So I was trawling Twitter tonight and came across a link to a post that made me decide to stay up way past my bedtime writing a post. It was from Lisa Hickey riffing on a quote from Hugh MacLeod:
“People buy your product because it helps fill in the narrative gaps in their lives."
And then she offers stories from her own experience to explain what she means:
September 2009 Uh-oh. The convertible I had owned for ten years, 200,000 miles, drops dead in the middle of the highway. With the immediate prospect of two children in college looming; two tuition payments and a down economy, I swallow my pride and buy a used Honda Civic on CraigsList. My kids taunt me because it doesn’t even have power windows.
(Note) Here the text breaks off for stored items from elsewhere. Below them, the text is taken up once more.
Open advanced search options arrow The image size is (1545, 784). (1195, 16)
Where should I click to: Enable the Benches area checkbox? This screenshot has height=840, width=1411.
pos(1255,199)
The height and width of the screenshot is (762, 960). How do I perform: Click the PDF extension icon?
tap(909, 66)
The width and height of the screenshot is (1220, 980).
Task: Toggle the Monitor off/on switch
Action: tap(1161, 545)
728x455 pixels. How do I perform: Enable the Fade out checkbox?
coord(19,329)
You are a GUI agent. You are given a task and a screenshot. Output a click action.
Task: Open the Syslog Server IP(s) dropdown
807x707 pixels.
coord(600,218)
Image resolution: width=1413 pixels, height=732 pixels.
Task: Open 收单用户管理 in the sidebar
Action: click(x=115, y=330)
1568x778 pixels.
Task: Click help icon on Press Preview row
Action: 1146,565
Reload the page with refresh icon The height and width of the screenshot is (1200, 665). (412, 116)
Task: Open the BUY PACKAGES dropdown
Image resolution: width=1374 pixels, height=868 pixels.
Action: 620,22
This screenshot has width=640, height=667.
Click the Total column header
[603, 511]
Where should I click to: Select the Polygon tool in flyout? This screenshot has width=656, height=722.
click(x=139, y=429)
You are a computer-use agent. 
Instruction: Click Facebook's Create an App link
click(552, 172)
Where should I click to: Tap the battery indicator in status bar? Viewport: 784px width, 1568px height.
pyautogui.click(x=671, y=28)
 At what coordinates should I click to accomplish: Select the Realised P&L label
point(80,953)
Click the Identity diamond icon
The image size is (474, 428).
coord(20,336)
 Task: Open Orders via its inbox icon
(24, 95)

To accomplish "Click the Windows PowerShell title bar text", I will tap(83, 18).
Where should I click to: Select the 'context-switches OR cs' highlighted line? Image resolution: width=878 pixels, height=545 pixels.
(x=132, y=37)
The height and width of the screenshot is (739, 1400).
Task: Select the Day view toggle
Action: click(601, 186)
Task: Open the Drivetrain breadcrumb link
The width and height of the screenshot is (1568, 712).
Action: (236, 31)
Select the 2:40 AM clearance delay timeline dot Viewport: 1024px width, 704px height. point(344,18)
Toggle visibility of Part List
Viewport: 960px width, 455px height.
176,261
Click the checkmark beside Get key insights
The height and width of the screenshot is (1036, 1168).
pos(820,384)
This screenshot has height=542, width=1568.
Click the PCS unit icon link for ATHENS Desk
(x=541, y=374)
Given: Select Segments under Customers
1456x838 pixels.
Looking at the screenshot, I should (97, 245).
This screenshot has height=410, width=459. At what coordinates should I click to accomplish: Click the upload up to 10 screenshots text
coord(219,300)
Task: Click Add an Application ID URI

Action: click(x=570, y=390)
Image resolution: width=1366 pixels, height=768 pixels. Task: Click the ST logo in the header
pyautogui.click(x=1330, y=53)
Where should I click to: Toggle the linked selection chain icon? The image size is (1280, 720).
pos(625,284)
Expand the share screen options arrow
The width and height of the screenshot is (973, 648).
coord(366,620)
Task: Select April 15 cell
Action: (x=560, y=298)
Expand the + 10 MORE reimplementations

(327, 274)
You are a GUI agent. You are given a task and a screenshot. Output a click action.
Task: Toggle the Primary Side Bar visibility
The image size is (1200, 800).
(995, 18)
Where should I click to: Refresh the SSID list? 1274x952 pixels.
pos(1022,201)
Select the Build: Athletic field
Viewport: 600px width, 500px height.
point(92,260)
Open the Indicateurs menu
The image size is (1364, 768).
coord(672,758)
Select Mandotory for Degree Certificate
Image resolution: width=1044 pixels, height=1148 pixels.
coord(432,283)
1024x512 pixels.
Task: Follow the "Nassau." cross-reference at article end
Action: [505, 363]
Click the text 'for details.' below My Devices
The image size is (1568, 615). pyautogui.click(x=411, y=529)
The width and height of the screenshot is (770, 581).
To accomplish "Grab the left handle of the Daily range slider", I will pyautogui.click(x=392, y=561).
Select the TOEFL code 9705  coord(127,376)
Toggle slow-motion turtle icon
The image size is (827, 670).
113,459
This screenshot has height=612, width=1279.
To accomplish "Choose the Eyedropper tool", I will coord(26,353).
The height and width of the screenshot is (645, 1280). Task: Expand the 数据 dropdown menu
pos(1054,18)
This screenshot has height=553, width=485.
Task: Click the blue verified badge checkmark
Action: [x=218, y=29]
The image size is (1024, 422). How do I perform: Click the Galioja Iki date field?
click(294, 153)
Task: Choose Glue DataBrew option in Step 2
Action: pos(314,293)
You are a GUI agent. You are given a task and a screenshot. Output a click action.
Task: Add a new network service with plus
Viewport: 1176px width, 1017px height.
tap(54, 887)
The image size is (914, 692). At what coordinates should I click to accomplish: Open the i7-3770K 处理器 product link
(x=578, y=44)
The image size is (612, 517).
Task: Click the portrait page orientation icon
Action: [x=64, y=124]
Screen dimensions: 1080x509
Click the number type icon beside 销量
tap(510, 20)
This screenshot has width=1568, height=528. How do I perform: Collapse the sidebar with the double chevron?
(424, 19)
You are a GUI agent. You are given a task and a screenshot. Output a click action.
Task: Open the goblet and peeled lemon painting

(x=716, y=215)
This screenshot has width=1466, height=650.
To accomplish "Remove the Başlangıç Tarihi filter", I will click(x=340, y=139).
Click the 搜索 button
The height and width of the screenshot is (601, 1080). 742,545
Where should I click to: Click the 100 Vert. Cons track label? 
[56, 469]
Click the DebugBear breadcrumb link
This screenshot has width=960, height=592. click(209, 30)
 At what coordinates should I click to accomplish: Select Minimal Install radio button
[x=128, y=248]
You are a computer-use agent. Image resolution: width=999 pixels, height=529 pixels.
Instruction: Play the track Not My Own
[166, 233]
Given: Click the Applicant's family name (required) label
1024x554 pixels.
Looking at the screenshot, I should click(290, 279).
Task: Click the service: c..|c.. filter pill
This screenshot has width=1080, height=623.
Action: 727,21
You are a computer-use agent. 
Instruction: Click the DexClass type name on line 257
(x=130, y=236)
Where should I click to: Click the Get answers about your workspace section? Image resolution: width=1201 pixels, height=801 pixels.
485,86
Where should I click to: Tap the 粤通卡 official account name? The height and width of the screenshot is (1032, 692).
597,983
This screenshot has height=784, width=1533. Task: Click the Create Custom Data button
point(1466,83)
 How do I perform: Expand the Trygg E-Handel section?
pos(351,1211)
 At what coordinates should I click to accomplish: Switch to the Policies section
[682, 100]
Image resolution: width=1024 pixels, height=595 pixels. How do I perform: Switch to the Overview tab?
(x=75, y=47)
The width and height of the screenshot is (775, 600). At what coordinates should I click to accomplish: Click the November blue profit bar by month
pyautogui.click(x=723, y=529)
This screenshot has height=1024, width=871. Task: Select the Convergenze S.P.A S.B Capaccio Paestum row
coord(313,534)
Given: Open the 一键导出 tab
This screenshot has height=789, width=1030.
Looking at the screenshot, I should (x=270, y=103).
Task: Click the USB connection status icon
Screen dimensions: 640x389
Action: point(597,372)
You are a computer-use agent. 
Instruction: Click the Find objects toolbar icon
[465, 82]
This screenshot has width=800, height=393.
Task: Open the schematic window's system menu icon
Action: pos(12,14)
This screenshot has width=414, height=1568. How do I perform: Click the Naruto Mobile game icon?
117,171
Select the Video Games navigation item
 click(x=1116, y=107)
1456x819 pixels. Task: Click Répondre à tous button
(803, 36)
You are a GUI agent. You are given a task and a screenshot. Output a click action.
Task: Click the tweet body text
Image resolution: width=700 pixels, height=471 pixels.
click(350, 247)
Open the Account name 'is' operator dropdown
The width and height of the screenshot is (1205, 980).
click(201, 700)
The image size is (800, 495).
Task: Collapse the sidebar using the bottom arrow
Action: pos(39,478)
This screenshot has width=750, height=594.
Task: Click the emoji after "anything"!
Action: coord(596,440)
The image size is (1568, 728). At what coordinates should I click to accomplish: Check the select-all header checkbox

I retort back that I am doing my “Civic duty”, saving on gas, saving money so they can go to the college of their choice. That’s my story, and I’m sticking to it. My kids stop laughing. I grow to love my new old car.
Of course, it's about the story.The narrative connects person to product to experience to emotion. And it doesn't have to be something as big as a car.
It could be something small -- a t-shirt, a map, an ornament.My family collects Christmas ornaments whenever we travel and then each year when we decorate the tree, the ornaments trigger stories: about the time we accidentally took the kids (aged 4 and 9) to the nudist section at Canaveral National Seashore, or the hissy fit our youngest son threw during the princess parade at Disney World (he only likes princesses with guns), or the year of the bat freak out.
The product (in this case the ornament) is a touch point. It anchors the story and fills our narrative gaps.
So what does a post about products have to do with writing for non-profits?
Quite a bit, actually. But you may have to broaden your definition of "product."
Obviously, we're not selling watches or cars or Christmas ornaments. Like a services organization, we are selling outcomes, results, and trust. In many ways, marketing for non-profits is about selling emotion and experience. We are "selling" the way people feel when they support our cause -- and the way people feel depends on the story they tell themselves about our cause. It depends on how we fill the narrative gaps in their lives.
Try this at home: 6 (& a half) questions to help you think about your stories in new ways
- What "product" are you selling? [What outcome are you after? What is your mission?]
- How does your "product" [conservation, cancer research, poverty alleviation] fill the narrative gaps in the lives of your members, donors or prospects?
- What themes connect people to your organization? [A concern for the environment? For future generations? Saving specific places? World peace? Making the world a better place? Ending breast cancer? Helping children?]
- What story do you tell yourself about why you work for a non-profit? [Does your job fill a narrative gap in your life? How? Could your story have resonance with your donors? Sometimes the only way to make people understand why they should care about something is to tell them why you care.]
- What products or experiences fill the narrative gaps in your own life? [What do you tell stories about? Cruise vacation to Cancun? Fishing trip with your grandfather? What's symbolic? Fountain pen? Christmas ornament? 60-inch flat screen plasma tv?]
- What stories do you find yourself telling over and over again? Why? [The time Mom found a bat in the mailbox and flipped out? The time Dad left us with a flat tire in the parking lot because he had to catch a plane? The time you were re-routed through Gander, New Newfoundland? Why you bought a boat? Or a house with a swimming pool?]